═══ ENTRIES PROVIDED ═══
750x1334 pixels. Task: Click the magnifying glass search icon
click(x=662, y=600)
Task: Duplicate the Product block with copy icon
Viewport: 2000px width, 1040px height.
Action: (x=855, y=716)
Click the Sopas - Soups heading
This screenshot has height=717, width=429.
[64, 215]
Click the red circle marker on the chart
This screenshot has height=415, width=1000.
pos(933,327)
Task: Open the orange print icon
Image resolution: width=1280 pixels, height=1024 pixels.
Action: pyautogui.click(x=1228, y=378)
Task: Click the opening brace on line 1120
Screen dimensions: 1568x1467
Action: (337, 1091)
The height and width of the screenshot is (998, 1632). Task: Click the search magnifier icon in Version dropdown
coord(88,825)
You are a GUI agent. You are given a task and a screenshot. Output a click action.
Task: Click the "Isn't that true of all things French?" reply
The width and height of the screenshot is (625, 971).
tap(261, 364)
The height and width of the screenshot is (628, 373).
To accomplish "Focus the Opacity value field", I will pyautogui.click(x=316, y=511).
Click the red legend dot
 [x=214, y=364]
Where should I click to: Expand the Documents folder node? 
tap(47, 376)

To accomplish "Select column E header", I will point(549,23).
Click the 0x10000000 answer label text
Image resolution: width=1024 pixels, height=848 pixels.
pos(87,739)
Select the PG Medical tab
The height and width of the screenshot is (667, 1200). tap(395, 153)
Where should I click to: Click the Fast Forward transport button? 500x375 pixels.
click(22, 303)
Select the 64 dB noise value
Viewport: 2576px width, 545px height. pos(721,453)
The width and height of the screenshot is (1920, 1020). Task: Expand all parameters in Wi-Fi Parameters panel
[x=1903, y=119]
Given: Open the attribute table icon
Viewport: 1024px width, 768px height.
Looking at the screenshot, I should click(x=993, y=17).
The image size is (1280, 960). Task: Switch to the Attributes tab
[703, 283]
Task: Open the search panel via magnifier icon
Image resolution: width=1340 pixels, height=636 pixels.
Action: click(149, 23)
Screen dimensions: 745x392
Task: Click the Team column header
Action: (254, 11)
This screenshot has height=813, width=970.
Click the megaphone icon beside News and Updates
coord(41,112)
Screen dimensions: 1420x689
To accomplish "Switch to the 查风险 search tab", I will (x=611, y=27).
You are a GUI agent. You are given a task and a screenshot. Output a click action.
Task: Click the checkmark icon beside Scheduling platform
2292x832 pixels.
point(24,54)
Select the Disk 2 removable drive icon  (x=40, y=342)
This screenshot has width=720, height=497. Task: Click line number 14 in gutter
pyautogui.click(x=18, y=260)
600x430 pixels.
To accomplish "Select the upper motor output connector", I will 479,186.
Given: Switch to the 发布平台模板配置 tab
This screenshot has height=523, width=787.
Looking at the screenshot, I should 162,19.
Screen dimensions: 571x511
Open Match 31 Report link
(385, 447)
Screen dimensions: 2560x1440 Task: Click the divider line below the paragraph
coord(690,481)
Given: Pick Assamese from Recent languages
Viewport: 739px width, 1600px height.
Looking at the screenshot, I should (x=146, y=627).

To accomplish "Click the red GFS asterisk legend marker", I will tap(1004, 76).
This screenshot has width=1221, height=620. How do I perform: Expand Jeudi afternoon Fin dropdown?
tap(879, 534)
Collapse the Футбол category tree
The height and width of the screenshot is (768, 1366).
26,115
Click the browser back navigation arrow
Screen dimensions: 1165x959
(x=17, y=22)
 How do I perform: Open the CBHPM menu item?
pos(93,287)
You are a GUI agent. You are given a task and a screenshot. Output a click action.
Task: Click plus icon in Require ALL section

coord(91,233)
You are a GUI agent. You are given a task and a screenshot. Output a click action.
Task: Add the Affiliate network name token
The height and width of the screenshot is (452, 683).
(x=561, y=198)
═══
• WHAT THIS TASK INVOLVES:
Could you set down every record exactly as given?

• SOLUTION TO THIS TASK:
750x1334 pixels. Task: Click the magnifying glass search icon
click(x=662, y=600)
Task: Duplicate the Product block with copy icon
Viewport: 2000px width, 1040px height.
Action: (x=855, y=716)
Click the Sopas - Soups heading
This screenshot has height=717, width=429.
[64, 215]
Click the red circle marker on the chart
This screenshot has height=415, width=1000.
pos(933,327)
Task: Open the orange print icon
Image resolution: width=1280 pixels, height=1024 pixels.
Action: pyautogui.click(x=1228, y=378)
Task: Click the opening brace on line 1120
Screen dimensions: 1568x1467
Action: (337, 1091)
The height and width of the screenshot is (998, 1632). Task: Click the search magnifier icon in Version dropdown
coord(88,825)
You are a GUI agent. You are given a task and a screenshot. Output a click action.
Task: Click the "Isn't that true of all things French?" reply
The width and height of the screenshot is (625, 971).
tap(261, 364)
The height and width of the screenshot is (628, 373).
To accomplish "Focus the Opacity value field", I will pyautogui.click(x=316, y=511).
Click the red legend dot
 [x=214, y=364]
Where should I click to: Expand the Documents folder node? 
tap(47, 376)

To accomplish "Select column E header", I will point(549,23).
Click the 0x10000000 answer label text
Image resolution: width=1024 pixels, height=848 pixels.
pos(87,739)
Select the PG Medical tab
The height and width of the screenshot is (667, 1200). tap(395, 153)
Where should I click to: Click the Fast Forward transport button? 500x375 pixels.
click(22, 303)
Select the 64 dB noise value
Viewport: 2576px width, 545px height. pos(721,453)
The width and height of the screenshot is (1920, 1020). Task: Expand all parameters in Wi-Fi Parameters panel
[x=1903, y=119]
Given: Open the attribute table icon
Viewport: 1024px width, 768px height.
Looking at the screenshot, I should click(x=993, y=17).
The image size is (1280, 960). Task: Switch to the Attributes tab
[703, 283]
Task: Open the search panel via magnifier icon
Image resolution: width=1340 pixels, height=636 pixels.
Action: click(149, 23)
Screen dimensions: 745x392
Task: Click the Team column header
Action: (254, 11)
This screenshot has height=813, width=970.
Click the megaphone icon beside News and Updates
coord(41,112)
Screen dimensions: 1420x689
To accomplish "Switch to the 查风险 search tab", I will (x=611, y=27).
You are a GUI agent. You are given a task and a screenshot. Output a click action.
Task: Click the checkmark icon beside Scheduling platform
2292x832 pixels.
point(24,54)
Select the Disk 2 removable drive icon  (x=40, y=342)
This screenshot has width=720, height=497. Task: Click line number 14 in gutter
pyautogui.click(x=18, y=260)
600x430 pixels.
To accomplish "Select the upper motor output connector", I will 479,186.
Given: Switch to the 发布平台模板配置 tab
This screenshot has height=523, width=787.
Looking at the screenshot, I should 162,19.
Screen dimensions: 571x511
Open Match 31 Report link
(385, 447)
Screen dimensions: 2560x1440 Task: Click the divider line below the paragraph
coord(690,481)
Given: Pick Assamese from Recent languages
Viewport: 739px width, 1600px height.
Looking at the screenshot, I should (x=146, y=627).

To accomplish "Click the red GFS asterisk legend marker", I will tap(1004, 76).
This screenshot has width=1221, height=620. How do I perform: Expand Jeudi afternoon Fin dropdown?
tap(879, 534)
Collapse the Футбол category tree
The height and width of the screenshot is (768, 1366).
26,115
Click the browser back navigation arrow
Screen dimensions: 1165x959
(x=17, y=22)
 How do I perform: Open the CBHPM menu item?
pos(93,287)
You are a GUI agent. You are given a task and a screenshot. Output a click action.
Task: Click plus icon in Require ALL section

coord(91,233)
You are a GUI agent. You are given a task and a screenshot. Output a click action.
Task: Add the Affiliate network name token
The height and width of the screenshot is (452, 683).
(x=561, y=198)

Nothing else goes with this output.